We guarantee 40% of the Indian joint venture’s debt and have recognized a guarantee liability of $9.6 million as of May 31, 2023. Each of the partners in the Indian joint venture also has a loan to the joint venture proportionate to its equity ownership. In addition to the net equity investment of $6.4 million, our investment in the Indian joint venture includes $3.4 million for our loan to the joint venture as of May 31, 2023.

We account for our share of the earnings or losses of the Indian joint venture using the equity method with a reporting lag of two months, as the financial statements of the Indian joint venture are not completed on a timely basis that is sufficient for us to apply the equity method on a current basis. Our share of the Indian joint venture’s losses for fiscal 2023, 2022, and 2021 were $2.7 million, $1.8 million, and $0 million, respectively.We are currently evaluating a potential exit from our investment in the Indian joint venture.

Investment in Malaysian Joint Venture

In the fourth quarter of fiscal 2020, we made the decision to exit our joint venture which operates a landing gear wheel and brake repair and overhaul facility in Malaysia. In conjunction with the decision to exit the joint venture, we recognized an impairment charge of $1.9 million reflecting the anticipated net proceeds from our investment. During fiscal 2022, we decided to pursue a shutdown of the joint venture and recognized additional impairment charges and related shutdown costs of $0.7 million which is reported in Loss from joint ventures on the Consolidated Statement of Income.

License Fees

In June 2011, we entered into a ten-year agreement with Unison Industries (“Unison”) to be the exclusive worldwide aftermarket distributor for Unison’s electrical components, sensors, switches and other systems for aircraft and industrial uses. In June 2020, we entered into an extension and expansion of our agreement with Unison including a new termination date of December 31, 2031, an initial $25.0 million license fee paid in June 2020 to Unison, and annual license fees at a fixed percentage of our net sales of Unison products. The June 2020 payment of $25.0 million was capitalized and is being amortized on a straight-line basis over the term of the new agreement.

In September 2022, we entered into another amendment of our agreement with Unison to include a one-year extension of the termination date to December 31, 2032, an $18.0 million license fee paid in September 2022, and an increase to the fixed percentage of annual license fees for our net sales of Unison products. The September 2022 payment of $18.0 million relates to specific product lines and is being amortized on a straight-line basis over the non-cancellable license period applicable to these product lines. As of May 31, 2023, the unamortized balance of the license is $36.6 million.

Split-Dollar Life Insurance Arrangements

We previously entered into split-dollar life insurance agreements to benefit certain former executives and officers.
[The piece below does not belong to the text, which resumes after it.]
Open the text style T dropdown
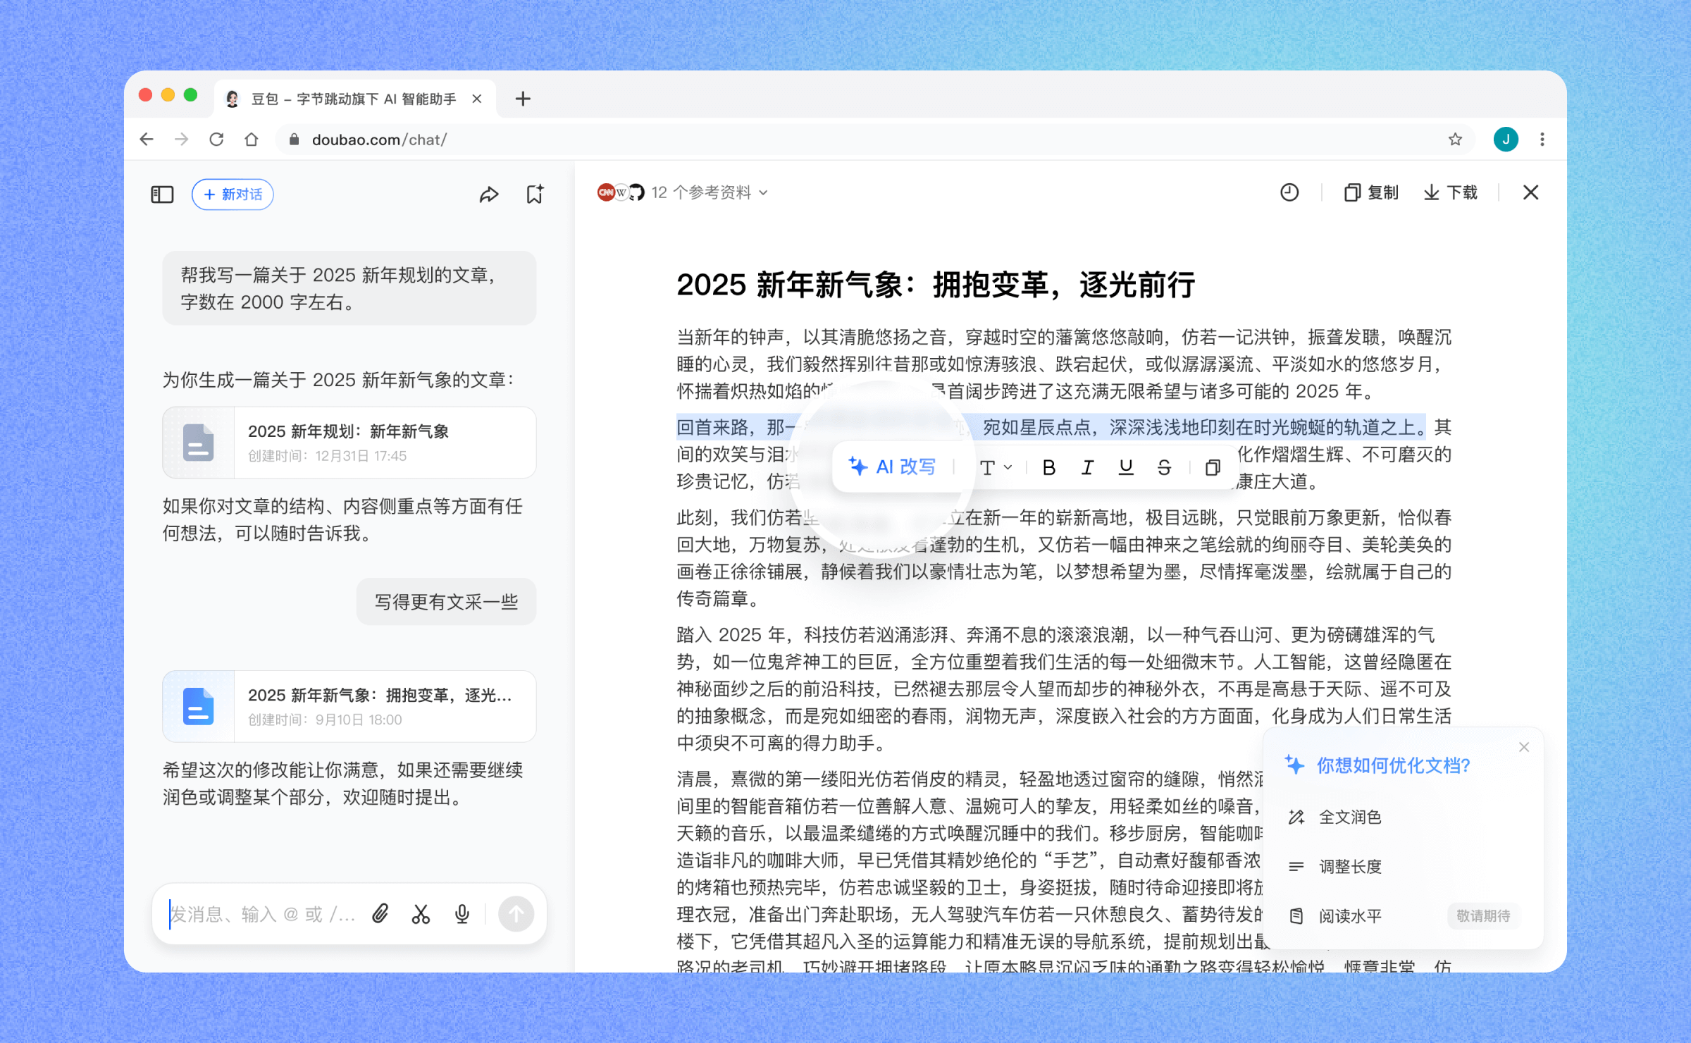1691x1043 pixels. point(995,467)
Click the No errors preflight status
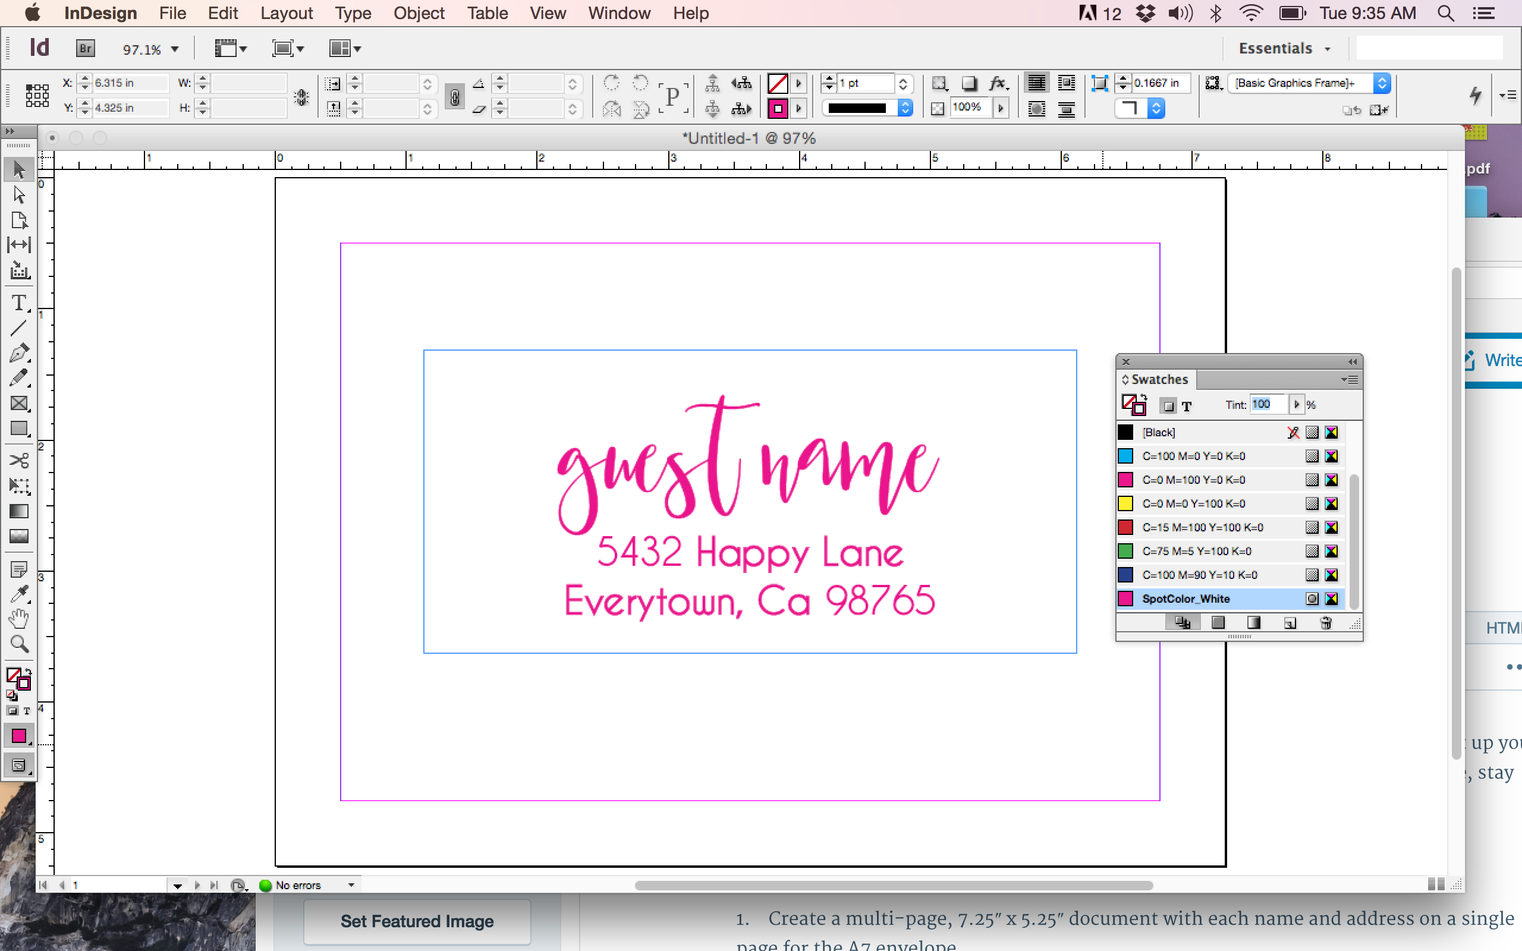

Under the terms of the arrangements, we made premium payments on the individuals’ behalf and we retained a collateral interest in the policies generally to the extent of the premiums we previously paid. As of May 31, 2023, our Consolidated Balance Sheet included $5.5 million in Other non-current assets for cumulative premiums paid and expected to be reimbursed upon termination of the policies.

During the second quarter of fiscal 2021, certain split-dollar life insurance agreements were terminated and we received $12.0 million for reimbursement of both the life insurance premiums we previously paid and a portion of our prior tax payments made on the individuals’ behalf related to their imputed income on the policies. The reimbursement of the premiums paid of $10.0 million has been classified as cash flow from investing activities with the remainder included in cash flow from operating activities as it represents the reimbursement of a portion of the income taxes previously paid and expensed. In the second quarter of fiscal 2021, we recognized a benefit of $1.3 million in Selling, general and administrative expenses on the Consolidated Statement of Income for the net recovery of the taxes previously paid on behalf of the individuals.